Below are entries; write every one of them out again exactly.

» DATASET
--- --- ---

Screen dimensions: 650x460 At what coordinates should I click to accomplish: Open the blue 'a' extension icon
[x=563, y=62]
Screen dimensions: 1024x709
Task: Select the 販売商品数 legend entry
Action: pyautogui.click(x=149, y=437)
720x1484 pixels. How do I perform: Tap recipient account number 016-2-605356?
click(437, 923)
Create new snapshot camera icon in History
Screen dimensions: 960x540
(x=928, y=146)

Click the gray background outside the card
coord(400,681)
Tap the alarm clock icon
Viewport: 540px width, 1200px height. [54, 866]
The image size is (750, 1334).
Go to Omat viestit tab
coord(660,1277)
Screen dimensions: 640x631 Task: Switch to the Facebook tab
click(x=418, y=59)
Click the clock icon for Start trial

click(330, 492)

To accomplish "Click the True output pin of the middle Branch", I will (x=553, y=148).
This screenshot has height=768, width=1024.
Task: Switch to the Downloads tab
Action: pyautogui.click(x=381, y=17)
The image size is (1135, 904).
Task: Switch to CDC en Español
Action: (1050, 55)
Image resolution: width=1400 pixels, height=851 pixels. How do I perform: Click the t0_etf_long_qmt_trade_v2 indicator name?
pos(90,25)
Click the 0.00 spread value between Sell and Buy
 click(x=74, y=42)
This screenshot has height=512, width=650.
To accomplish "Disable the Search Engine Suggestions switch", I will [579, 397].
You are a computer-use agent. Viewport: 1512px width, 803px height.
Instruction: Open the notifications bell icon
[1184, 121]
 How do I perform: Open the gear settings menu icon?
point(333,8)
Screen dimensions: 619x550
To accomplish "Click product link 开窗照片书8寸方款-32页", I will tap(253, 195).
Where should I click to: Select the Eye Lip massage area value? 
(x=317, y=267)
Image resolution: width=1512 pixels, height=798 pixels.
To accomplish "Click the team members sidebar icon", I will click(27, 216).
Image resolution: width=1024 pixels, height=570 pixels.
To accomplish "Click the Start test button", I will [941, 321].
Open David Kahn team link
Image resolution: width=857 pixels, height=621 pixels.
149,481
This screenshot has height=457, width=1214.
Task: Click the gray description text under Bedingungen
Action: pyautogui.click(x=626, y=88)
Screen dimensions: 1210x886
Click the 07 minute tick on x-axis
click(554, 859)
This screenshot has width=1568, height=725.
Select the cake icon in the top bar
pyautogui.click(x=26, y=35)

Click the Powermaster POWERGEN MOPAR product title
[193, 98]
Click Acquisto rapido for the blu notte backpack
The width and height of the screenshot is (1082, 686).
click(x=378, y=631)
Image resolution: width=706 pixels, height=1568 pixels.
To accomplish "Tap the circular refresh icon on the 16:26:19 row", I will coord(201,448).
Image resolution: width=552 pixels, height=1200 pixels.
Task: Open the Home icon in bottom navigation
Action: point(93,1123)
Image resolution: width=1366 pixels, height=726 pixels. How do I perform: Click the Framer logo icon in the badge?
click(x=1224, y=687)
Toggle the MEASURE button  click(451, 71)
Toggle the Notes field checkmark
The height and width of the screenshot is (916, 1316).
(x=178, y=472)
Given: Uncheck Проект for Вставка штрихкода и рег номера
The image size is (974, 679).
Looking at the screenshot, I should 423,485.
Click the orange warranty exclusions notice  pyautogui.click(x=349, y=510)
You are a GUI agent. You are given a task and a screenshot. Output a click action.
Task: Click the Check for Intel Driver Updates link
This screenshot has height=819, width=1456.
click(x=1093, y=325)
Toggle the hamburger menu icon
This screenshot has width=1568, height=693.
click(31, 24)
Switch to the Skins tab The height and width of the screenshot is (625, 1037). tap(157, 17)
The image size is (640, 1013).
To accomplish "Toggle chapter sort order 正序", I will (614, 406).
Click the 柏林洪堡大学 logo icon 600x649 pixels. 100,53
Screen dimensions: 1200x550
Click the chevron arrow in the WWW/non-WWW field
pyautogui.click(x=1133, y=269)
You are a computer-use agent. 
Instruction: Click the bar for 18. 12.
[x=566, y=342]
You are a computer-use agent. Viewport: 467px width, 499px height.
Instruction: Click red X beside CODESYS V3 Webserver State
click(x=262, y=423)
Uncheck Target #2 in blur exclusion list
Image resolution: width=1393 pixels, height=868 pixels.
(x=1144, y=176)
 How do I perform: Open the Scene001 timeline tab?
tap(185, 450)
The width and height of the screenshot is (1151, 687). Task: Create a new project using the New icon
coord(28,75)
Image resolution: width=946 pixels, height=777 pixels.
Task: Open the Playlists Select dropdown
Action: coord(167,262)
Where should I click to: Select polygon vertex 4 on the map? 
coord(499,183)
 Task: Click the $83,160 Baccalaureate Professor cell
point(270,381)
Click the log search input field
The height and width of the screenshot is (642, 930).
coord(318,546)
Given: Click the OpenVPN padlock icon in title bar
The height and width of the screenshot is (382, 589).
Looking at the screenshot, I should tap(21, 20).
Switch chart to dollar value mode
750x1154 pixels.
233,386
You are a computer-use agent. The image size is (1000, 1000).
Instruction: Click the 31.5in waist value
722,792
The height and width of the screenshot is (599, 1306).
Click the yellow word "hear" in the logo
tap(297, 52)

--- --- ---

» RESULT OF THIS EXERCISE
Screen dimensions: 650x460 At what coordinates should I click to accomplish: Open the blue 'a' extension icon
[x=563, y=62]
Screen dimensions: 1024x709
Task: Select the 販売商品数 legend entry
Action: pyautogui.click(x=149, y=437)
720x1484 pixels. How do I perform: Tap recipient account number 016-2-605356?
click(437, 923)
Create new snapshot camera icon in History
Screen dimensions: 960x540
(x=928, y=146)

Click the gray background outside the card
coord(400,681)
Tap the alarm clock icon
Viewport: 540px width, 1200px height. [54, 866]
The image size is (750, 1334).
Go to Omat viestit tab
coord(660,1277)
Screen dimensions: 640x631 Task: Switch to the Facebook tab
click(x=418, y=59)
Click the clock icon for Start trial

click(330, 492)

To accomplish "Click the True output pin of the middle Branch", I will (x=553, y=148).
This screenshot has height=768, width=1024.
Task: Switch to the Downloads tab
Action: pyautogui.click(x=381, y=17)
The image size is (1135, 904).
Task: Switch to CDC en Español
Action: (1050, 55)
Image resolution: width=1400 pixels, height=851 pixels. How do I perform: Click the t0_etf_long_qmt_trade_v2 indicator name?
pos(90,25)
Click the 0.00 spread value between Sell and Buy
 click(x=74, y=42)
This screenshot has height=512, width=650.
To accomplish "Disable the Search Engine Suggestions switch", I will [579, 397].
You are a computer-use agent. Viewport: 1512px width, 803px height.
Instruction: Open the notifications bell icon
[1184, 121]
 How do I perform: Open the gear settings menu icon?
point(333,8)
Screen dimensions: 619x550
To accomplish "Click product link 开窗照片书8寸方款-32页", I will tap(253, 195).
Where should I click to: Select the Eye Lip massage area value? 
(x=317, y=267)
Image resolution: width=1512 pixels, height=798 pixels.
To accomplish "Click the team members sidebar icon", I will click(27, 216).
Image resolution: width=1024 pixels, height=570 pixels.
To accomplish "Click the Start test button", I will [941, 321].
Open David Kahn team link
Image resolution: width=857 pixels, height=621 pixels.
149,481
This screenshot has height=457, width=1214.
Task: Click the gray description text under Bedingungen
Action: pyautogui.click(x=626, y=88)
Screen dimensions: 1210x886
Click the 07 minute tick on x-axis
click(554, 859)
This screenshot has width=1568, height=725.
Select the cake icon in the top bar
pyautogui.click(x=26, y=35)

Click the Powermaster POWERGEN MOPAR product title
[193, 98]
Click Acquisto rapido for the blu notte backpack
The width and height of the screenshot is (1082, 686).
click(x=378, y=631)
Image resolution: width=706 pixels, height=1568 pixels.
To accomplish "Tap the circular refresh icon on the 16:26:19 row", I will coord(201,448).
Image resolution: width=552 pixels, height=1200 pixels.
Task: Open the Home icon in bottom navigation
Action: point(93,1123)
Image resolution: width=1366 pixels, height=726 pixels. How do I perform: Click the Framer logo icon in the badge?
click(x=1224, y=687)
Toggle the MEASURE button  click(451, 71)
Toggle the Notes field checkmark
The height and width of the screenshot is (916, 1316).
(x=178, y=472)
Given: Uncheck Проект for Вставка штрихкода и рег номера
The image size is (974, 679).
Looking at the screenshot, I should 423,485.
Click the orange warranty exclusions notice  pyautogui.click(x=349, y=510)
You are a GUI agent. You are given a task and a screenshot. Output a click action.
Task: Click the Check for Intel Driver Updates link
This screenshot has height=819, width=1456.
click(x=1093, y=325)
Toggle the hamburger menu icon
This screenshot has width=1568, height=693.
click(31, 24)
Switch to the Skins tab The height and width of the screenshot is (625, 1037). tap(157, 17)
The image size is (640, 1013).
To accomplish "Toggle chapter sort order 正序", I will (614, 406).
Click the 柏林洪堡大学 logo icon 600x649 pixels. 100,53
Screen dimensions: 1200x550
Click the chevron arrow in the WWW/non-WWW field
pyautogui.click(x=1133, y=269)
You are a computer-use agent. 
Instruction: Click the bar for 18. 12.
[x=566, y=342]
You are a computer-use agent. Viewport: 467px width, 499px height.
Instruction: Click red X beside CODESYS V3 Webserver State
click(x=262, y=423)
Uncheck Target #2 in blur exclusion list
Image resolution: width=1393 pixels, height=868 pixels.
(x=1144, y=176)
 How do I perform: Open the Scene001 timeline tab?
tap(185, 450)
The width and height of the screenshot is (1151, 687). Task: Create a new project using the New icon
coord(28,75)
Image resolution: width=946 pixels, height=777 pixels.
Task: Open the Playlists Select dropdown
Action: coord(167,262)
Where should I click to: Select polygon vertex 4 on the map? 
coord(499,183)
 Task: Click the $83,160 Baccalaureate Professor cell
point(270,381)
Click the log search input field
The height and width of the screenshot is (642, 930).
coord(318,546)
Given: Click the OpenVPN padlock icon in title bar
The height and width of the screenshot is (382, 589).
Looking at the screenshot, I should tap(21, 20).
Switch chart to dollar value mode
750x1154 pixels.
233,386
You are a computer-use agent. The image size is (1000, 1000).
Instruction: Click the 31.5in waist value
722,792
The height and width of the screenshot is (599, 1306).
Click the yellow word "hear" in the logo
tap(297, 52)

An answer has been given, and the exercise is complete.